Segment Open

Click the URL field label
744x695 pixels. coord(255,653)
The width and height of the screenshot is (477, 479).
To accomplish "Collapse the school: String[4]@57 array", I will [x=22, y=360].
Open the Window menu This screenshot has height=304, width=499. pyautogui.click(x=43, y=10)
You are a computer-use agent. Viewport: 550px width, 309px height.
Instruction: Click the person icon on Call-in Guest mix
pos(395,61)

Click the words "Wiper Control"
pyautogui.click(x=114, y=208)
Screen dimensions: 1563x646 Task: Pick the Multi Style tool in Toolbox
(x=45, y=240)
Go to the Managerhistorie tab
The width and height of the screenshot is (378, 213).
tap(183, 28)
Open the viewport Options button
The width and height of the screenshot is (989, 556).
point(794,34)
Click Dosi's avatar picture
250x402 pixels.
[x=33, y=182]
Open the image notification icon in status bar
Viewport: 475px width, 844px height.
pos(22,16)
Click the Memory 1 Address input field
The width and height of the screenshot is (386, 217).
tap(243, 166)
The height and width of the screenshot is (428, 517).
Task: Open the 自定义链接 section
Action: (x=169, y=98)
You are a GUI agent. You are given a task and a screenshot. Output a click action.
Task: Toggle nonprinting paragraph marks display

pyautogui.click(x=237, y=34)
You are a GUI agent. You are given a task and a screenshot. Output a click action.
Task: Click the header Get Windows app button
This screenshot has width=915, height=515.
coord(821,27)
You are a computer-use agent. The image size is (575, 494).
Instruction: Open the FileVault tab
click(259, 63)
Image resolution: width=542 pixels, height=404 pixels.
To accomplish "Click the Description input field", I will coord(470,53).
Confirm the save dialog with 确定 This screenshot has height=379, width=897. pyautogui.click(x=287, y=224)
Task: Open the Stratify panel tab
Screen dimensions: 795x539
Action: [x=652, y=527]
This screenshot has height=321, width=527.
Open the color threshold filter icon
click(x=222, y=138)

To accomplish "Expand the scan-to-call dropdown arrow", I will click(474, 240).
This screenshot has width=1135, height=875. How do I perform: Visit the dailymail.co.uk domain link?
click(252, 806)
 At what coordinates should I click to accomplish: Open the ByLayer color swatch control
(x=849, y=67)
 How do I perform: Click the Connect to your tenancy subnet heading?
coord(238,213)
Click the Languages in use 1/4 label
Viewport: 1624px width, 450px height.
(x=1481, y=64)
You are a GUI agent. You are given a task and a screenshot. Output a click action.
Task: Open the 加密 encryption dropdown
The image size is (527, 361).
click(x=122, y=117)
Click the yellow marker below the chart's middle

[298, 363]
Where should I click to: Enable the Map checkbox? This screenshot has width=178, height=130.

Segment Closed

# WORK INSTRUCTION
Everything in the listing must be written out again without any change.

# RESPONSE TO THE TASK
Click the URL field label
744x695 pixels. coord(255,653)
The width and height of the screenshot is (477, 479).
To accomplish "Collapse the school: String[4]@57 array", I will [x=22, y=360].
Open the Window menu This screenshot has height=304, width=499. pyautogui.click(x=43, y=10)
You are a computer-use agent. Viewport: 550px width, 309px height.
Instruction: Click the person icon on Call-in Guest mix
pos(395,61)

Click the words "Wiper Control"
pyautogui.click(x=114, y=208)
Screen dimensions: 1563x646 Task: Pick the Multi Style tool in Toolbox
(x=45, y=240)
Go to the Managerhistorie tab
The width and height of the screenshot is (378, 213).
tap(183, 28)
Open the viewport Options button
The width and height of the screenshot is (989, 556).
point(794,34)
Click Dosi's avatar picture
250x402 pixels.
[x=33, y=182]
Open the image notification icon in status bar
Viewport: 475px width, 844px height.
pos(22,16)
Click the Memory 1 Address input field
The width and height of the screenshot is (386, 217).
tap(243, 166)
The height and width of the screenshot is (428, 517).
Task: Open the 自定义链接 section
Action: (x=169, y=98)
You are a GUI agent. You are given a task and a screenshot. Output a click action.
Task: Toggle nonprinting paragraph marks display

pyautogui.click(x=237, y=34)
You are a GUI agent. You are given a task and a screenshot. Output a click action.
Task: Click the header Get Windows app button
This screenshot has width=915, height=515.
coord(821,27)
You are a computer-use agent. The image size is (575, 494).
Instruction: Open the FileVault tab
click(259, 63)
Image resolution: width=542 pixels, height=404 pixels.
To accomplish "Click the Description input field", I will coord(470,53).
Confirm the save dialog with 确定 This screenshot has height=379, width=897. pyautogui.click(x=287, y=224)
Task: Open the Stratify panel tab
Screen dimensions: 795x539
Action: [x=652, y=527]
This screenshot has height=321, width=527.
Open the color threshold filter icon
click(x=222, y=138)

To accomplish "Expand the scan-to-call dropdown arrow", I will click(474, 240).
This screenshot has width=1135, height=875. How do I perform: Visit the dailymail.co.uk domain link?
click(252, 806)
 At what coordinates should I click to accomplish: Open the ByLayer color swatch control
(x=849, y=67)
 How do I perform: Click the Connect to your tenancy subnet heading?
coord(238,213)
Click the Languages in use 1/4 label
Viewport: 1624px width, 450px height.
(x=1481, y=64)
You are a GUI agent. You are given a task and a screenshot. Output a click action.
Task: Open the 加密 encryption dropdown
The image size is (527, 361).
click(x=122, y=117)
Click the yellow marker below the chart's middle

[298, 363]
Where should I click to: Enable the Map checkbox? This screenshot has width=178, height=130.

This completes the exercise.